O interior traz mistura de comandos físicos e digitais, telas OLED desenvolvidas com a Samsung Display, materiais como alumínio reciclado anodizado, vidro Corning Gorilla Glass e couro premium. O sistema de som usa 21 alto-falantes, 24 canais e 3.000 W de amplificação. O carro também inaugura uma nova lógica de conectividade com o aplicativo MyFerrari Luce, além de navegação integrada com Google Maps e Apple Maps com suporte específico para EV.

A parte técnica

Na engenharia, o Luce entra em um patamar extremo. O carro usa quatro motores elétricos, um em cada roda, e uma bateria de 122 kWh em arquitetura de 800 V. A potência máxima é de 1.050 cv, com torque máximo de 11.500 Nm nas rodas.

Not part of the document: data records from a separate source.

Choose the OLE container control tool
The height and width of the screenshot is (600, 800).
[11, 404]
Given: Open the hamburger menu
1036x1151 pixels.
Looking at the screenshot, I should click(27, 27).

A Ferrari informa aceleração de 0 a 100 km/h em 2,5 segundos, de 0 a 200 km/h em 6,8 segundos, velocidade máxima de 310 km/h e autonomia estimada superior a 530 km. A recarga rápida pode chegar a 350 kW.

O modelo pesa 2.260 kg, tem entre-eixos de 2.961 mm, porta-malas de 597 litros e distribuição de peso de 47% na dianteira e 53% na traseira. A suspensão ativa deriva do F80, o eixo traseiro esterça de forma independente e a marca afirma que o carro conseguiu o menor coeficiente aerodinâmico já obtido em um Ferrari de rua. Há ainda um sistema de som funcional, captado mecanicamente dos próprios componentes do eixo elétrico e amplificado apenas quando isso faz sentido para a experiência de condução – uma tentativa de resolver um dos dilemas mais delicados do primeiro Ferrari elétrico: como soar como Ferrari sem recorrer a artificialismos.

A Ferrari apresentou o Luce como parte de sua estratégia multi-energy, sem substituir motores híbridos ou a combustão. A marca também disse que o projeto gerou mais de 60 novas patentes e que os principais componentes elétricos foram desenvolvidos, testados e montados em Maranello.